Hubbard said teams of contractors worked to make the space authentic, yet usable. Hence the doors along the hallway that lead to nowhere. If someone wants to restore the building to its original intent someday, the doors stand ready.
Woodwork was pulled off piece by piece, numbered and sent across the street to TW Wood Designs. It was refinished and reassembled like a giant jigsaw puzzle. Thad Whitesel created templates called knives to carve new pieces with the same 1892-era style and refinished some of the woodwork in place.
Old and new share space at the Empire.The floors feature 125-year-old wood, while new tile lines the walls and floors of the bathrooms. Brand-new kitchens were designed with quartz countertops and custom cabinets, tailor-made to each apartment's unique layout.
The tour revealed individual features in nearly every one - original corner closets, a green-tiled fireplace, French doors, skylights, a built-in hutch, balconies and sweeping views.
"Not a lot of people have been here at night," Hubbard said, but peering out at the skyline provides a sense of calm. "You've got the street lights lit and the Spirit Mountain lights and the bridge lights and stuff that you can see at night. It's different."
And yet, said his wife, Claire, it's situated in the heart of Superior's downtown.

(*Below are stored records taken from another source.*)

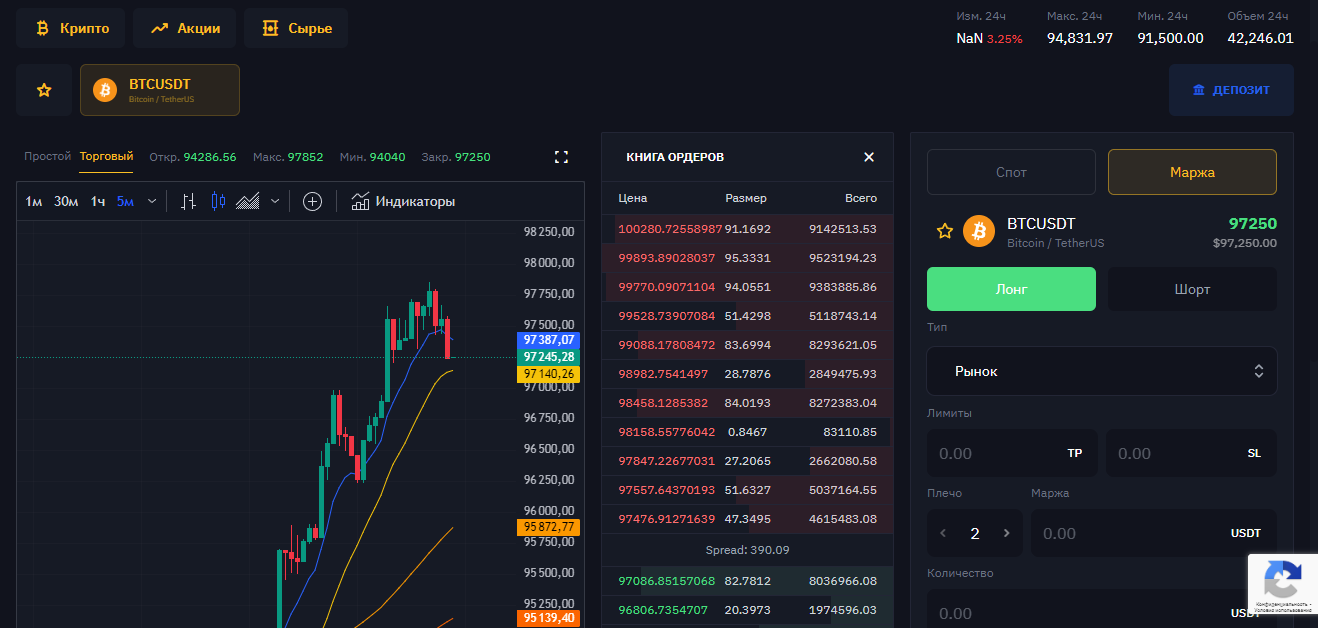
Task: Open the Рынок order type dropdown
Action: tap(1101, 371)
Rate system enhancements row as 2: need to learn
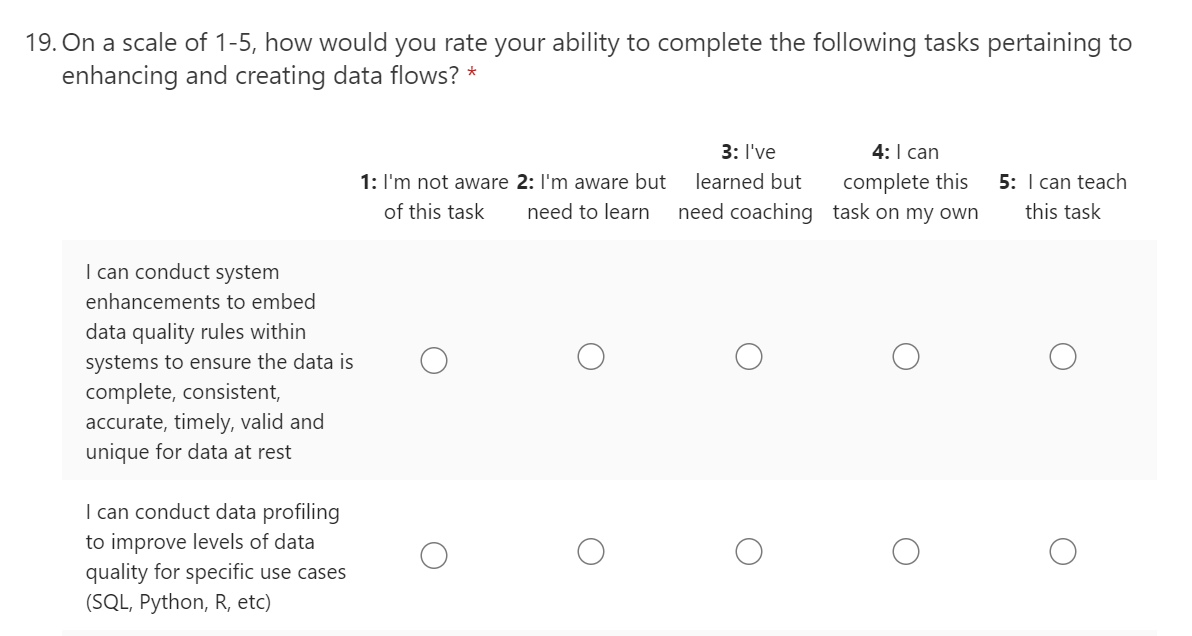 coord(590,356)
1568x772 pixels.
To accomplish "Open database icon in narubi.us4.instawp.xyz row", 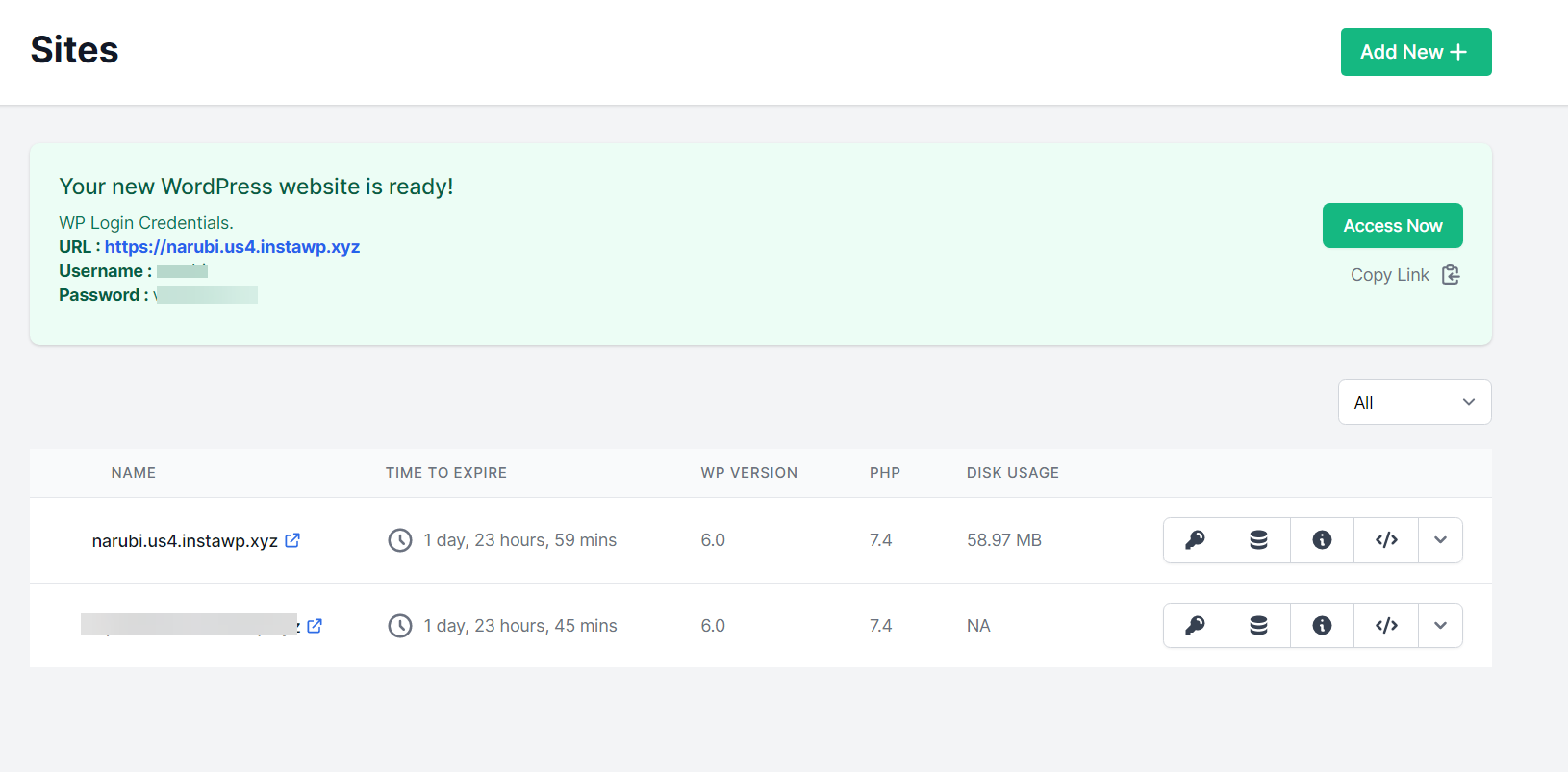I will pos(1258,540).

The Hubbard family has deep roots in the construction industry, yet they found themselves blazing new paths as they restored the Empire Block. One hurdle was finding similar properties to compare it to for appraisal purposes.
National Bank of Commerce came through with financing, Hubbard said.
"You know they're supporting Superior and supported us," he said. "Otherwise it might not have been possible, to be honest with you."
Another key to the Empire Block's restoration was the 2013 reconstruction of Tower Avenue.
"It's changing the dynamic," Hubbard said.
Theresa Eral with Bachand Group Property Management, which is managing the property, said it's been fun to watch the building bloom back into life. She said that Bachand had received applications for the apartments even before the open house.
"The first one wanted to be here in November and it wasn't even done," Eral said. "He was ready to sign a lease. He just likes the area and knew the history part of it."
Residents should be proud of the way Superior is rehabilitating its downtown area to encourage people to live, eat, work and play there, Claire Hubbard said. The Empire Block is restored and poised to play its part.
"It's rewarding in the end, but this is just one phase of it," Hubbard said. "It needs to be a successful business that hopefully stands on its own. That's really what we want people to know."